= PROBLEM TO WORK ON =
Return each entry below word for word, leaving out any image.

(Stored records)
========

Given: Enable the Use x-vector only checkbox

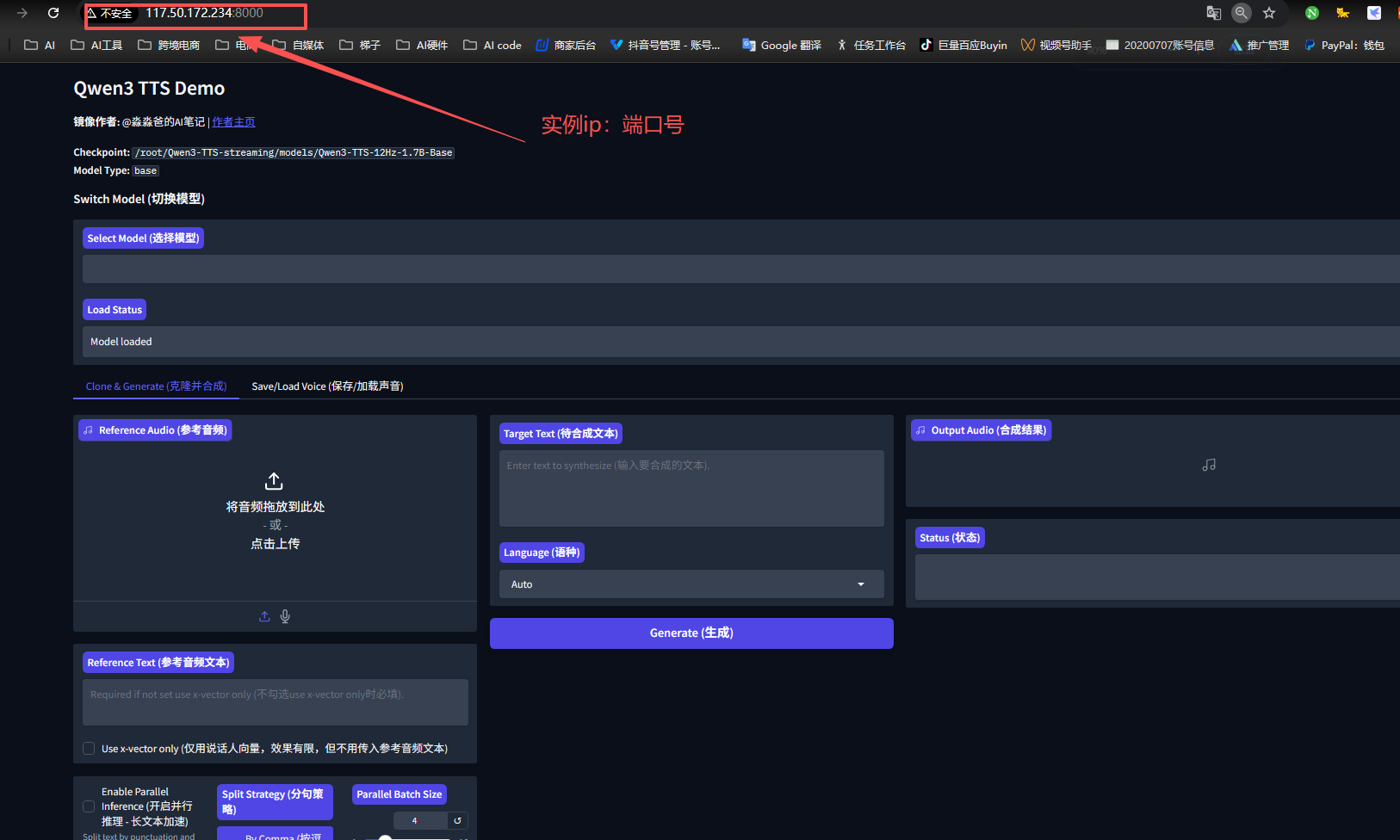Looking at the screenshot, I should coord(89,749).
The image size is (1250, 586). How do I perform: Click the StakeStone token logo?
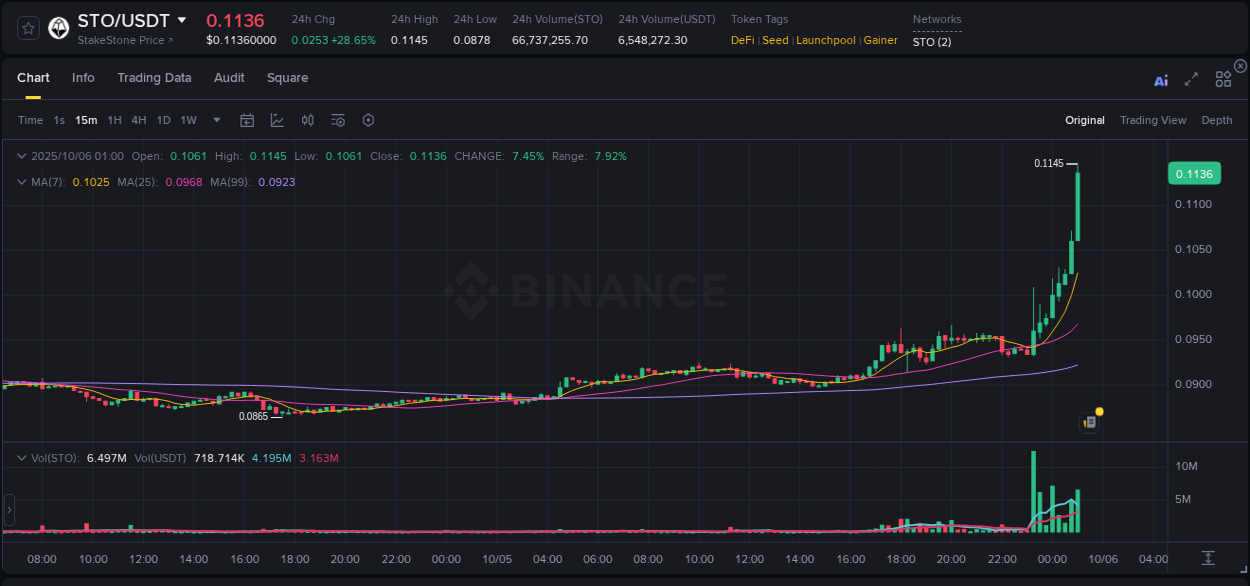tap(58, 27)
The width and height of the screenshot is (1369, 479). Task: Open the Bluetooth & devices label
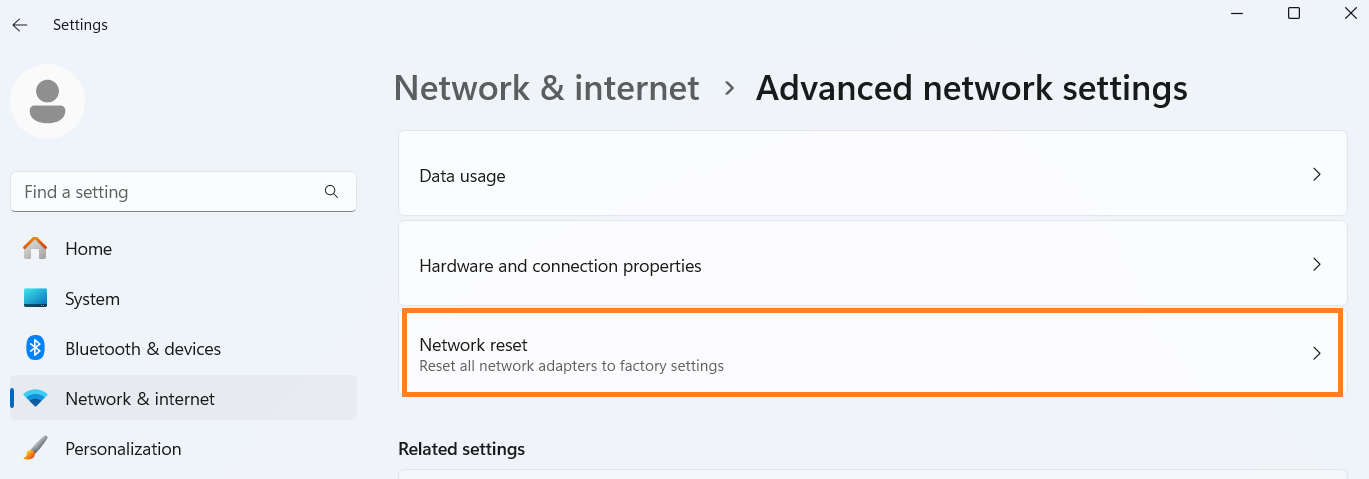(143, 349)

========

= ANSWER TO THE PROBLEM =
Given: Enable the Use x-vector only checkbox

Looking at the screenshot, I should coord(89,749).
The image size is (1250, 586). How do I perform: Click the StakeStone token logo?
tap(58, 27)
The width and height of the screenshot is (1369, 479). Task: Open the Bluetooth & devices label
(143, 349)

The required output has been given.